Known as a fan of jazz, Eastwood has increasingly provided the music for his films, having composed the film scores for Mystic River, Million Dollar Baby, Flags of Our Fathers, Grace is Gone, Changeling, Hereafter, J. Edgar and the original piano compositions for In the Line of Fire. He wrote and performed the song heard over the credits of Gran Torino.
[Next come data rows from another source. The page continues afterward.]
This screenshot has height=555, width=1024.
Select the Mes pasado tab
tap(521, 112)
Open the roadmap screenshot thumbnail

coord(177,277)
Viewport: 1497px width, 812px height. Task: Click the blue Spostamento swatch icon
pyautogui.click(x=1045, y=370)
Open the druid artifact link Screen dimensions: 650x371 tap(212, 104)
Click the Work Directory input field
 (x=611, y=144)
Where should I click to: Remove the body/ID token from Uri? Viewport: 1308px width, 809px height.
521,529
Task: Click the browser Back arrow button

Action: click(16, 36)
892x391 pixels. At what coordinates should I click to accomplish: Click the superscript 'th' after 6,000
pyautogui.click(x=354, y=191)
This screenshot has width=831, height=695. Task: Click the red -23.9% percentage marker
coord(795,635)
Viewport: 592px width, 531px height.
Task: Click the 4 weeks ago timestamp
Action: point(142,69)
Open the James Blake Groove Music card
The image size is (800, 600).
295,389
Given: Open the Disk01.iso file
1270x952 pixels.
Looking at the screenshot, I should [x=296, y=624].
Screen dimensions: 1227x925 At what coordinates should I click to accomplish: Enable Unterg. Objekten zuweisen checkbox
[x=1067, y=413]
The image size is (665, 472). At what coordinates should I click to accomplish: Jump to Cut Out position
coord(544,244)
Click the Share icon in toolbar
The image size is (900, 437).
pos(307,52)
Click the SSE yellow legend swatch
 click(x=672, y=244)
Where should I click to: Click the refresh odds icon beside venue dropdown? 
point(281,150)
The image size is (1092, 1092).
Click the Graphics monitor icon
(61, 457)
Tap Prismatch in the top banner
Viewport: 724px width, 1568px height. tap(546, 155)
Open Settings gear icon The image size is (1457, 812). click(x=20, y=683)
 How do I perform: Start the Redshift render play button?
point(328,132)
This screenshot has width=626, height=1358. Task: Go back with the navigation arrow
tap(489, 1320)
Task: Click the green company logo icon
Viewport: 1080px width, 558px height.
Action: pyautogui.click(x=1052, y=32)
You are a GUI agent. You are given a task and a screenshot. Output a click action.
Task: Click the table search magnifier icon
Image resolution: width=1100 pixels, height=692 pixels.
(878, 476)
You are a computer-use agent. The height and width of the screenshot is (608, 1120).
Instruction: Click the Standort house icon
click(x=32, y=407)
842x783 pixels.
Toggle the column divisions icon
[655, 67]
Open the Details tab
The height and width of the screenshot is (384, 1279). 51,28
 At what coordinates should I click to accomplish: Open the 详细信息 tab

Eastwood continued his success as a director with Gran Torino (2009) and Invictus (2009), based on the story of the South African team at the 1995 Rugby World Cup.  He dedicated Unforgiven “To Sergio and Don,” an apparent reference to Sergio Leone and Don Siegel as his mentors in directing.  Having now directed over 30 movies, he is one of the few successful actors to have enjoyed a similar level of achievement as a director.  Unlike such directors as George Stevens or William Wyler, he is known for his efficiency as a director, reducing the number of takes of scenes, streamlining filming time and bringing movies in under budget.  He works without the formality of storyboards (meaning that he does that work in his head before shooting), and without yelling “Action!” and “Cut,” which he thinks interrupts the actors’ processes.  Like Woody Allen, he is thought of as an “actor’s director,” meaning that he is very careful in casting his films and mostly lets his actors bring to their performances what he saw in them initially and whatever their imaginations may provide, with only the occasional suggestion.  Eastwood is fond of low-key lighting and back-lighting, which tend to give his movies a noir-ish feel.

EastwoodDirUnforgiven Unforgiven, 1992.

“Everybody wonders why I continue working at this stage.  I keep working because there’s always new stories. … And as long as people want me to tell them, I’ll be there doing them.”  (2010)  Nearing 84, he seems unlikely to come out with another western, but fans can always hope.  “Westerns.  A period gone by, the pioneer, the loner operating by himself, without benefit of society.  It usually has something to do with some sort of vengeance; he takes care of the vengeance himself, doesn’t call the police.  Like Robin Hood.  It’s the last masculine frontier.  Romantic myth, I guess, though it’s hard to think about anything romantic today.  In a Western you can think, Jesus, there was a time when man was alone, on horseback, out there where man hasn’t spoiled the land yet.”—Eastwood, on the allure of portraying western loners, quoted in Michael Munn’s Clint Eastwood: Hollywood’s Loner (1992).

The best biographical look at Eastwood and his work to date is probably by his friend, film critic and historian Richard Schickel, with his 1996 Clint Eastwood:  A Biography and Clint Eastwood:  A Retrospective (2010).  Obviously, the definitive work on Eastwood has yet to be written.

EastwoodDirPaleRider Pale Rider, 1985.

Eastwood Essentials:  The Outlaw Josey Wales, Pale Rider, Unforgiven.

Second-Rank Eastwood:  High Plains Drifter, Bronco Billy, Honkytonk Man.

Eastwood Non-Western Essentials:  Play Misty for Me, Heartbreak Ridge, The Bridges of Madison County, Space Cowboys, Mystic River, Million Dollar Baby, Flags of Our Fathers, Letters from Iwo Jima, Gran Torino, Invictus.